Source records
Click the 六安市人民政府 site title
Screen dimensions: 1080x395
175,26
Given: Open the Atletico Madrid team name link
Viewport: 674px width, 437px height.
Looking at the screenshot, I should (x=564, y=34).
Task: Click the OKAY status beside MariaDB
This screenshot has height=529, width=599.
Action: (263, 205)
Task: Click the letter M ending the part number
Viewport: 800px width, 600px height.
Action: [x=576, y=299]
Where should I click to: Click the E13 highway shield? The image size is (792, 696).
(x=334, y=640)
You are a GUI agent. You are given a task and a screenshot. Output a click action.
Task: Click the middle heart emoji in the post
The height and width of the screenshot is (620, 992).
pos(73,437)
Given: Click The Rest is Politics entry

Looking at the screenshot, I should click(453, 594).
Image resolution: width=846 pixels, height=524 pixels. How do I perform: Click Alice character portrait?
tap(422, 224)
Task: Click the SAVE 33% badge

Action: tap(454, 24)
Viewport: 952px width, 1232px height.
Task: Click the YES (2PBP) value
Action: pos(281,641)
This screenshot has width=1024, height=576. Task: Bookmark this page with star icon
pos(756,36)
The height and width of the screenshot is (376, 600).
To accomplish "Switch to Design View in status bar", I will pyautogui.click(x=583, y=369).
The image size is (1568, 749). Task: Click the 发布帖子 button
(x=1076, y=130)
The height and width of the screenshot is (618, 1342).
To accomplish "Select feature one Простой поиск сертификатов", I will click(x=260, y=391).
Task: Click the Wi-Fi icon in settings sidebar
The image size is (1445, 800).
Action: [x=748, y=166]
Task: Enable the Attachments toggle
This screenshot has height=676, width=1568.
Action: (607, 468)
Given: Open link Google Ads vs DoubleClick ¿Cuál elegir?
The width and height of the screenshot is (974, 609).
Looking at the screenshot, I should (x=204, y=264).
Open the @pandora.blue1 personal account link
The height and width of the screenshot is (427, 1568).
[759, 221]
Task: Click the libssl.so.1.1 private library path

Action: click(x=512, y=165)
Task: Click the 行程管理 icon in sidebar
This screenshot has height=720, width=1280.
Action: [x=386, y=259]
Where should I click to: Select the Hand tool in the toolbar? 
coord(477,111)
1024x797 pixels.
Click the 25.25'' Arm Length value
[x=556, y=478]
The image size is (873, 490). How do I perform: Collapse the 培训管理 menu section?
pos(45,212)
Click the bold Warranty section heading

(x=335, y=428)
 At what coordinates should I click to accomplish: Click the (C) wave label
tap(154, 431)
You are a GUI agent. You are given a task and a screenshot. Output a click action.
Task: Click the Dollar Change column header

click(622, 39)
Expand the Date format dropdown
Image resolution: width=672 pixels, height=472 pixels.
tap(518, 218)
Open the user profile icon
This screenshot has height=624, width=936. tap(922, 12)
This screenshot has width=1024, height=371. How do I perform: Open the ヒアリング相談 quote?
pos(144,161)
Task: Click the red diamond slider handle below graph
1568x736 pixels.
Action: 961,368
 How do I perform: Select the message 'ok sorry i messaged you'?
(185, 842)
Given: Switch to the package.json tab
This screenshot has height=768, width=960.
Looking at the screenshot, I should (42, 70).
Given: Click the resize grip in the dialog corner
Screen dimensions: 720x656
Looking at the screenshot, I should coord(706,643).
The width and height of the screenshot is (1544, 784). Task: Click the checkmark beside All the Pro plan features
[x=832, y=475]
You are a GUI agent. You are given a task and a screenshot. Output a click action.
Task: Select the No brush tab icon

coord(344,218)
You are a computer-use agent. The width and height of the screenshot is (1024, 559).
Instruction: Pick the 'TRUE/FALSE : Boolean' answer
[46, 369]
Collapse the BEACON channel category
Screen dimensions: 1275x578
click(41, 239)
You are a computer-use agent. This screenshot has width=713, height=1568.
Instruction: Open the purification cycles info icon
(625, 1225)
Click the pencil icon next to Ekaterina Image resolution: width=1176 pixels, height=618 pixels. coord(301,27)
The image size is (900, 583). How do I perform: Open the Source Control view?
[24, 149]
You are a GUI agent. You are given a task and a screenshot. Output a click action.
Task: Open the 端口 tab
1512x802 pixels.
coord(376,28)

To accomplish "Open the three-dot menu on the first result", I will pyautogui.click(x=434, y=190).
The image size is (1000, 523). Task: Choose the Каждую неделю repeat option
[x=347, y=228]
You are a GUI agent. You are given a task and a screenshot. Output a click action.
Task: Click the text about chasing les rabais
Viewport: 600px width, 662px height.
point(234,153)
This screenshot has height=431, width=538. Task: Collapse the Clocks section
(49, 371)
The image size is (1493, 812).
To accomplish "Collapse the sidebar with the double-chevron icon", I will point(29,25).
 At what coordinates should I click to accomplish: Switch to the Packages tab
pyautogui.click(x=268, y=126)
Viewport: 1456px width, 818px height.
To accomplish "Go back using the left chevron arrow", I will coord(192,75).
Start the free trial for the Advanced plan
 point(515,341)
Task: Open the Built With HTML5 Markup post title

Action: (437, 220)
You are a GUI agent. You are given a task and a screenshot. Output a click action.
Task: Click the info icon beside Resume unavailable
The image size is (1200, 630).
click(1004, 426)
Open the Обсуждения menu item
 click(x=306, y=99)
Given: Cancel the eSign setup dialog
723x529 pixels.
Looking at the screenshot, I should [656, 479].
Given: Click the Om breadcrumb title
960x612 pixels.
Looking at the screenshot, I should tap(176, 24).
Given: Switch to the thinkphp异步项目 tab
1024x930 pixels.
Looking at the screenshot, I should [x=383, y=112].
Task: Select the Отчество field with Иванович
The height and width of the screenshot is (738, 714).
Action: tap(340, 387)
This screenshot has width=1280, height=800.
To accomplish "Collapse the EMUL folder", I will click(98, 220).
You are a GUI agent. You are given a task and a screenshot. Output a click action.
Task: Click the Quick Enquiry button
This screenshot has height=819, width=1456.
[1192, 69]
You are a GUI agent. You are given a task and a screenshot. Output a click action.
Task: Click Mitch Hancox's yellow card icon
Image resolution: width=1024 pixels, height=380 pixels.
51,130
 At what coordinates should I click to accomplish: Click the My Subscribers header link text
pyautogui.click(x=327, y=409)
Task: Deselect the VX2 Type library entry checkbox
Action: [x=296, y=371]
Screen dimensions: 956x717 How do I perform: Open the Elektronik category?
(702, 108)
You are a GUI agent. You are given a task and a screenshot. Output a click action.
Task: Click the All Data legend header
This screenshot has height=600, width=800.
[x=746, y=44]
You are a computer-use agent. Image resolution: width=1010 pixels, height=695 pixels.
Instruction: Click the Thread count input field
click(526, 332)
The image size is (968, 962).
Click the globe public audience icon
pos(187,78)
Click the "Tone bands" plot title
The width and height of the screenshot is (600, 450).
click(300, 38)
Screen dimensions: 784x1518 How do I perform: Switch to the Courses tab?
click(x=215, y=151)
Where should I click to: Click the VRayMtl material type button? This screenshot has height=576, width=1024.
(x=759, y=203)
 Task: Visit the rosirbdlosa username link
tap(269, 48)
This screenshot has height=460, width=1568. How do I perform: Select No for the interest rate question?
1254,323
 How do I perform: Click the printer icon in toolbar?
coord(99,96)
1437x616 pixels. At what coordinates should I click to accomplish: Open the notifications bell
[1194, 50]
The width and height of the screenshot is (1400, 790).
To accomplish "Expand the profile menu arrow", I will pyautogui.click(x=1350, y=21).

**EXERCISE:**
Copy out the data shown above in full. Match it exactly.

**ANSWER TO THE PROBLEM:**
Click the 六安市人民政府 site title
Screen dimensions: 1080x395
175,26
Given: Open the Atletico Madrid team name link
Viewport: 674px width, 437px height.
Looking at the screenshot, I should (x=564, y=34).
Task: Click the OKAY status beside MariaDB
This screenshot has height=529, width=599.
Action: (263, 205)
Task: Click the letter M ending the part number
Viewport: 800px width, 600px height.
Action: [x=576, y=299]
Where should I click to: Click the E13 highway shield? The image size is (792, 696).
(x=334, y=640)
You are a GUI agent. You are given a task and a screenshot. Output a click action.
Task: Click the middle heart emoji in the post
The height and width of the screenshot is (620, 992).
pos(73,437)
Given: Click The Rest is Politics entry

Looking at the screenshot, I should click(453, 594).
Image resolution: width=846 pixels, height=524 pixels. How do I perform: Click Alice character portrait?
tap(422, 224)
Task: Click the SAVE 33% badge

Action: tap(454, 24)
Viewport: 952px width, 1232px height.
Task: Click the YES (2PBP) value
Action: pos(281,641)
This screenshot has width=1024, height=576. Task: Bookmark this page with star icon
pos(756,36)
The height and width of the screenshot is (376, 600).
To accomplish "Switch to Design View in status bar", I will pyautogui.click(x=583, y=369).
The image size is (1568, 749). Task: Click the 发布帖子 button
(x=1076, y=130)
The height and width of the screenshot is (618, 1342).
To accomplish "Select feature one Простой поиск сертификатов", I will click(x=260, y=391).
Task: Click the Wi-Fi icon in settings sidebar
The image size is (1445, 800).
Action: [x=748, y=166]
Task: Enable the Attachments toggle
This screenshot has height=676, width=1568.
Action: (607, 468)
Given: Open link Google Ads vs DoubleClick ¿Cuál elegir?
The width and height of the screenshot is (974, 609).
Looking at the screenshot, I should (x=204, y=264).
Open the @pandora.blue1 personal account link
The height and width of the screenshot is (427, 1568).
[759, 221]
Task: Click the libssl.so.1.1 private library path

Action: click(x=512, y=165)
Task: Click the 行程管理 icon in sidebar
This screenshot has height=720, width=1280.
Action: [x=386, y=259]
Where should I click to: Select the Hand tool in the toolbar? 
coord(477,111)
1024x797 pixels.
Click the 25.25'' Arm Length value
[x=556, y=478]
The image size is (873, 490). How do I perform: Collapse the 培训管理 menu section?
pos(45,212)
Click the bold Warranty section heading

(x=335, y=428)
 At what coordinates should I click to accomplish: Click the (C) wave label
tap(154, 431)
You are a GUI agent. You are given a task and a screenshot. Output a click action.
Task: Click the Dollar Change column header

click(622, 39)
Expand the Date format dropdown
Image resolution: width=672 pixels, height=472 pixels.
tap(518, 218)
Open the user profile icon
This screenshot has height=624, width=936. tap(922, 12)
This screenshot has width=1024, height=371. How do I perform: Open the ヒアリング相談 quote?
pos(144,161)
Task: Click the red diamond slider handle below graph
1568x736 pixels.
Action: 961,368
 How do I perform: Select the message 'ok sorry i messaged you'?
(185, 842)
Given: Switch to the package.json tab
This screenshot has height=768, width=960.
Looking at the screenshot, I should (42, 70).
Given: Click the resize grip in the dialog corner
Screen dimensions: 720x656
Looking at the screenshot, I should coord(706,643).
The width and height of the screenshot is (1544, 784). Task: Click the checkmark beside All the Pro plan features
[x=832, y=475]
You are a GUI agent. You are given a task and a screenshot. Output a click action.
Task: Select the No brush tab icon

coord(344,218)
You are a computer-use agent. The width and height of the screenshot is (1024, 559).
Instruction: Pick the 'TRUE/FALSE : Boolean' answer
[46, 369]
Collapse the BEACON channel category
Screen dimensions: 1275x578
click(41, 239)
You are a computer-use agent. This screenshot has width=713, height=1568.
Instruction: Open the purification cycles info icon
(625, 1225)
Click the pencil icon next to Ekaterina Image resolution: width=1176 pixels, height=618 pixels. coord(301,27)
The image size is (900, 583). How do I perform: Open the Source Control view?
[24, 149]
You are a GUI agent. You are given a task and a screenshot. Output a click action.
Task: Open the 端口 tab
1512x802 pixels.
coord(376,28)

To accomplish "Open the three-dot menu on the first result", I will pyautogui.click(x=434, y=190).
The image size is (1000, 523). Task: Choose the Каждую неделю repeat option
[x=347, y=228]
You are a GUI agent. You are given a task and a screenshot. Output a click action.
Task: Click the text about chasing les rabais
Viewport: 600px width, 662px height.
point(234,153)
This screenshot has height=431, width=538. Task: Collapse the Clocks section
(49, 371)
The image size is (1493, 812).
To accomplish "Collapse the sidebar with the double-chevron icon", I will point(29,25).
 At what coordinates should I click to accomplish: Switch to the Packages tab
pyautogui.click(x=268, y=126)
Viewport: 1456px width, 818px height.
To accomplish "Go back using the left chevron arrow", I will coord(192,75).
Start the free trial for the Advanced plan
 point(515,341)
Task: Open the Built With HTML5 Markup post title

Action: (437, 220)
You are a GUI agent. You are given a task and a screenshot. Output a click action.
Task: Click the info icon beside Resume unavailable
The image size is (1200, 630).
click(1004, 426)
Open the Обсуждения menu item
 click(x=306, y=99)
Given: Cancel the eSign setup dialog
723x529 pixels.
Looking at the screenshot, I should [656, 479].
Given: Click the Om breadcrumb title
960x612 pixels.
Looking at the screenshot, I should tap(176, 24).
Given: Switch to the thinkphp异步项目 tab
1024x930 pixels.
Looking at the screenshot, I should [x=383, y=112].
Task: Select the Отчество field with Иванович
The height and width of the screenshot is (738, 714).
Action: tap(340, 387)
This screenshot has width=1280, height=800.
To accomplish "Collapse the EMUL folder", I will click(98, 220).
You are a GUI agent. You are given a task and a screenshot. Output a click action.
Task: Click the Quick Enquiry button
This screenshot has height=819, width=1456.
[1192, 69]
You are a GUI agent. You are given a task and a screenshot. Output a click action.
Task: Click Mitch Hancox's yellow card icon
Image resolution: width=1024 pixels, height=380 pixels.
51,130
 At what coordinates should I click to accomplish: Click the My Subscribers header link text
pyautogui.click(x=327, y=409)
Task: Deselect the VX2 Type library entry checkbox
Action: [x=296, y=371]
Screen dimensions: 956x717 How do I perform: Open the Elektronik category?
(702, 108)
You are a GUI agent. You are given a task and a screenshot. Output a click action.
Task: Click the All Data legend header
This screenshot has height=600, width=800.
[x=746, y=44]
You are a computer-use agent. Image resolution: width=1010 pixels, height=695 pixels.
Instruction: Click the Thread count input field
click(526, 332)
The image size is (968, 962).
Click the globe public audience icon
pos(187,78)
Click the "Tone bands" plot title
The width and height of the screenshot is (600, 450).
click(300, 38)
Screen dimensions: 784x1518 How do I perform: Switch to the Courses tab?
click(x=215, y=151)
Where should I click to: Click the VRayMtl material type button? This screenshot has height=576, width=1024.
(x=759, y=203)
 Task: Visit the rosirbdlosa username link
tap(269, 48)
This screenshot has height=460, width=1568. How do I perform: Select No for the interest rate question?
1254,323
 How do I perform: Click the printer icon in toolbar?
coord(99,96)
1437x616 pixels. At what coordinates should I click to accomplish: Open the notifications bell
[1194, 50]
The width and height of the screenshot is (1400, 790).
To accomplish "Expand the profile menu arrow", I will pyautogui.click(x=1350, y=21).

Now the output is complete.